How to 3D Print Without a 3D Printer
If you have the Internet, you’re aware that 3D printing is a thing and that you can make some pretty cool things with a printer at your disposal. You probably know that a decent printer can run you anywhere from $600 to $4000+, which is a hefty price tag for something you might just want to try out. Luckily, you don’t need your own printer to make your own inventions, and this guide will show you how.
There are 3 things required to make a 3D printed object. At a high level, all you need is a design, a printer, and some material. Granted, there are many more things to worry about (slicer, temperatures, print speed, etc.), but for the sake of getting started we’ll stick to the high level concerns.
The actual process of printing requires you have a 3D object file (.stl typically) which you pass into a slicing program. A slicer generates G-code from your 3D model which is then used to instruct the printer. 3D printers are fairly dumb machines and are simply built to follow instructions - go here, start extruding, move here, stop extruding, lift head. Remember LOGO anyone?
This is something that you can dive right into without your own printer. There are plenty of designs hosted on a number of sites if you’re looking to go that route - Thingiverse, YouMagine, Treasure Island.
If you have some unique ideas of your own, you’re going to need to learn the ways of 3D modeling. If you happen to be on a Mac, check out Rhino3D. It’s currently free to evaluate the beta Mac version. Rhino is a great tool that takes a while to get used to, and is quite capable of solving your hobby 3D printing needs.
Here’s an example that demonstrates some basic capabilities of Rhino3D:
There are a huge number of similar tools out there, enough to warrant its own blog post. Here’s a list of a few on my radar (in order of complexity):
- TinkerCad - Free. Great online app for beginners to learn the basics.
- AutoDesk 123D Design - Free. Next step up allowing more User control.
- Rhino3d - Free for Mac beta. Further step up in complexity and control.
- SolidWorks - The holy grail. Quite expensive. Does literally everything.
One tough thing about designing your own prints is that there are so many options and ways to craft your ideas. Find one that fits your needs, hunt around for some tutorials, and you’ll be a whiz in no time.

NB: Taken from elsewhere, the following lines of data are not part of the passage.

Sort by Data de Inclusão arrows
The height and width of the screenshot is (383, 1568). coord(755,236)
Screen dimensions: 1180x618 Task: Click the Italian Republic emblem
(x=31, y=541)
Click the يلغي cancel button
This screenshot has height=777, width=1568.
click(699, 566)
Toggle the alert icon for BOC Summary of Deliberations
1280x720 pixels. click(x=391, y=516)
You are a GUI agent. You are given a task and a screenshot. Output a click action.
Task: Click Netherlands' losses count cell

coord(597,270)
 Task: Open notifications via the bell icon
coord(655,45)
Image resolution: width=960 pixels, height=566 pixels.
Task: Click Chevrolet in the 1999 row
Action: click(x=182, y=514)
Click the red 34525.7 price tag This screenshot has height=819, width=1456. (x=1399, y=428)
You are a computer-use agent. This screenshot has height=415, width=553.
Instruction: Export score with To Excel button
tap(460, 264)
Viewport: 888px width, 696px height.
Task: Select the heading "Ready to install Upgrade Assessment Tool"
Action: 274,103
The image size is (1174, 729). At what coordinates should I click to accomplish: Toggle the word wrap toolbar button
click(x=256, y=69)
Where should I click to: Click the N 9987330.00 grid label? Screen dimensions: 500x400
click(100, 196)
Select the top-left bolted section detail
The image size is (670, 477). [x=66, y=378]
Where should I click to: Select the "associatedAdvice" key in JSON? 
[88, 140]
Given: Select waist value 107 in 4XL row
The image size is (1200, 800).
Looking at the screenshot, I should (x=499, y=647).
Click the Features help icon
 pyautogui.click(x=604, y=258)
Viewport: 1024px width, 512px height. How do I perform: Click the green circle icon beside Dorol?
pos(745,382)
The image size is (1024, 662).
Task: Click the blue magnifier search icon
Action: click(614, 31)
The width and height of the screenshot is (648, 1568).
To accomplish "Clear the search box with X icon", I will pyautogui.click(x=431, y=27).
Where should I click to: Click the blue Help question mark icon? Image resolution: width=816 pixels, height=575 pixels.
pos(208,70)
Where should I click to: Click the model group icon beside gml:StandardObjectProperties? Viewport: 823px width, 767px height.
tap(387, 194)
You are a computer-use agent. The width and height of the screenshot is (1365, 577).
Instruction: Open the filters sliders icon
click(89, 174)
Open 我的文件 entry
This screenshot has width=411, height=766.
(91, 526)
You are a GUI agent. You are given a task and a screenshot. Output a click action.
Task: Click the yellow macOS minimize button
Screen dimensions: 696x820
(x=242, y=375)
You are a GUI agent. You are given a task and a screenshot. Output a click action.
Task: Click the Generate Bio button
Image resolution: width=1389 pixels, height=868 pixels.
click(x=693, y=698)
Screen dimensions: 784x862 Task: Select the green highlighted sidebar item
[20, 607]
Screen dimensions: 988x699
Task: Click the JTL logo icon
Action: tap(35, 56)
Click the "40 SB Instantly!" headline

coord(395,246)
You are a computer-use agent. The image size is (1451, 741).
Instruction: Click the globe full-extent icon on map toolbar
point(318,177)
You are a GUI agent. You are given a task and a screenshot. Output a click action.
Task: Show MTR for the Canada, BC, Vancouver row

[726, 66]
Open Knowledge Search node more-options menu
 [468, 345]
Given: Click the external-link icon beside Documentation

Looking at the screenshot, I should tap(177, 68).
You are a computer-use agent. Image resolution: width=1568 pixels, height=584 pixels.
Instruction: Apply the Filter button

You have a decent number of options here as well. Assuming you and your closest friends don’t have a 3D printer to play with, you’ll need to find someone who does.
If you’re looking to do this without breaking the bank, then you’ll want to check out MakeXYZ or 3D Hubs. Both services let you upload a 3D file and choose a local 3D printer to outsource the print to. We’ve had a great experience with MakeXYZ here in Colorado, and have met some great folks in our area doing so.
If you have some money to throw around and won’t settle for anything but the best, then Shapeways is the site for you. They can print in a variety of materials and at a very high quality. Some important examples for reference - heavy breathing cat, metal belt buckle, hungover My Little Pony. These guys are using top of the line printers to produce your prints so the quality (and price) will be much greater.
Edit: 3D Hubs and MakeXYZ both also have high quality printers in their pools of printers to source from. Again, higher quality will yield a higher price, so take a look around to see what fits your needs.
This likely won’t concern you if you’re just getting into 3D printing, but it’s worth knowing what’s out there. If you’re going through Shapeways, you have a crazy number of options with varying pricetags: gold, sandstone, steel, castable wax, platinum, and of course plastic.
More often then not however, you’re probably looking to print things in plastic. It’s the cheapest material by far, and most consumer market printers are designed to solely print with plastic. You even have options in here though. PLA and ABS are your most common plastics, both with different pros and cons. You could read about the properties of different plastic filaments all day, here’s a good short read on a comparison of PLA with ABS. If this stuff fascinates you, check out NinjaFlex while you’re at it. Science.
It can be intimidating to start printing your own designs, and you’re almost guaranteed to make a bunch of mistakes in your first couple prints. Learn as you go though and have a great time printing all the things your heart desires!